>>

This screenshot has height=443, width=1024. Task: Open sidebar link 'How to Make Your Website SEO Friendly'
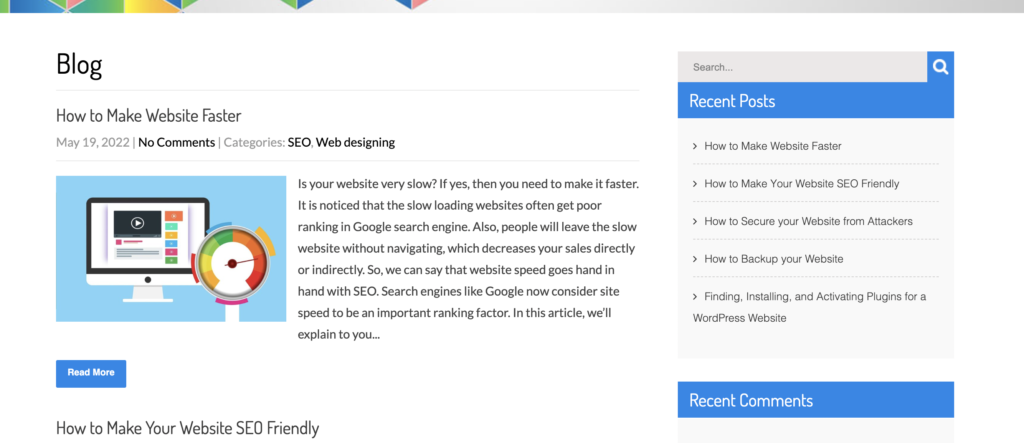point(801,184)
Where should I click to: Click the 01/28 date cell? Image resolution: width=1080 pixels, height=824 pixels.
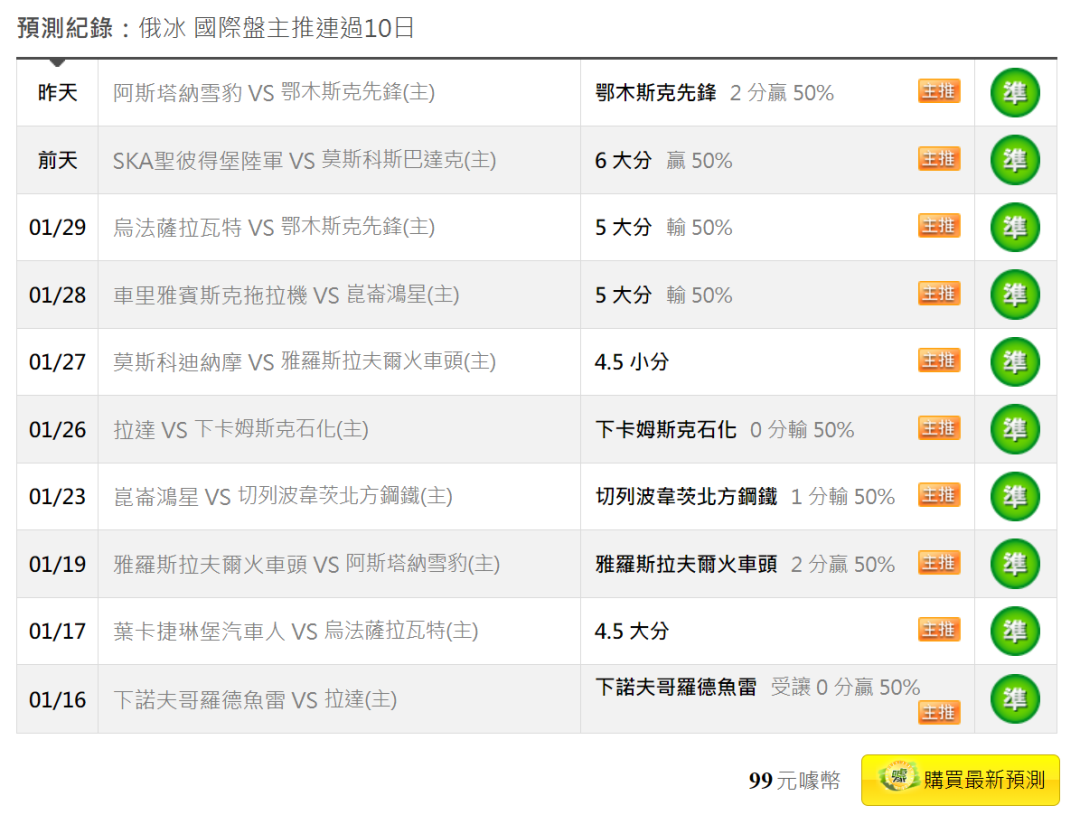[57, 295]
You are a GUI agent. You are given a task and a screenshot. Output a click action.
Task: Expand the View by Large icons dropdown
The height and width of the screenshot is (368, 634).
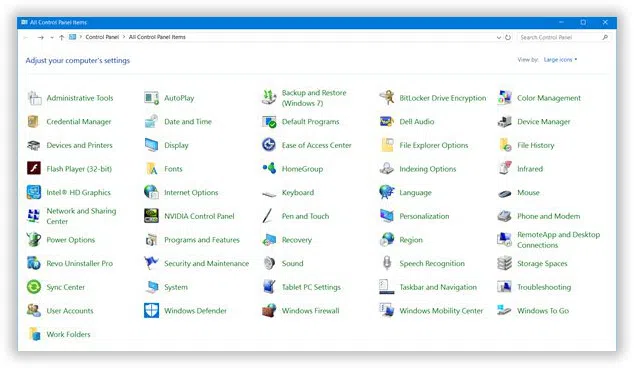[560, 60]
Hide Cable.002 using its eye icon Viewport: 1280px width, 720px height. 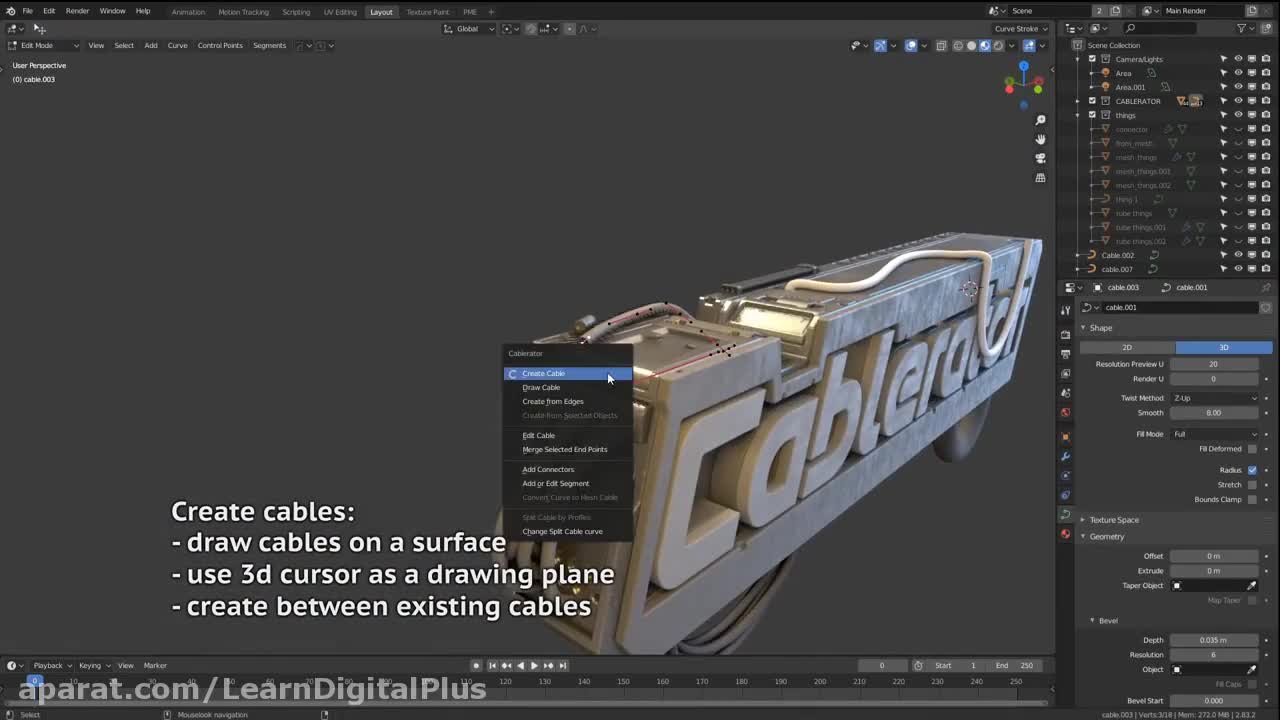click(1238, 255)
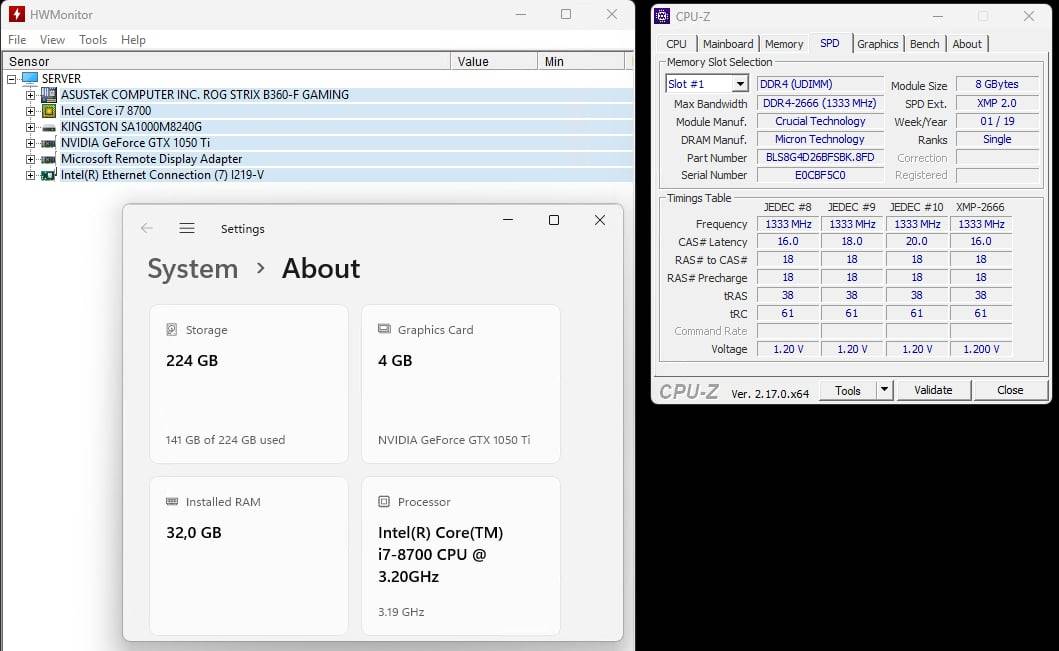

<<

THE TASK: Your task is to restate word for word the lines from the top of the data to the line containing "You are a GUI", both ends included, with every picture left out.

EXERCISE RESPONSE:
This screenshot has height=443, width=1024. Task: Open sidebar link 'How to Make Your Website SEO Friendly'
point(801,184)
Where should I click to: Click the 01/28 date cell? Image resolution: width=1080 pixels, height=824 pixels.
[57, 295]
You are a GUI agent. You are given a task and a screenshot. Output a click action.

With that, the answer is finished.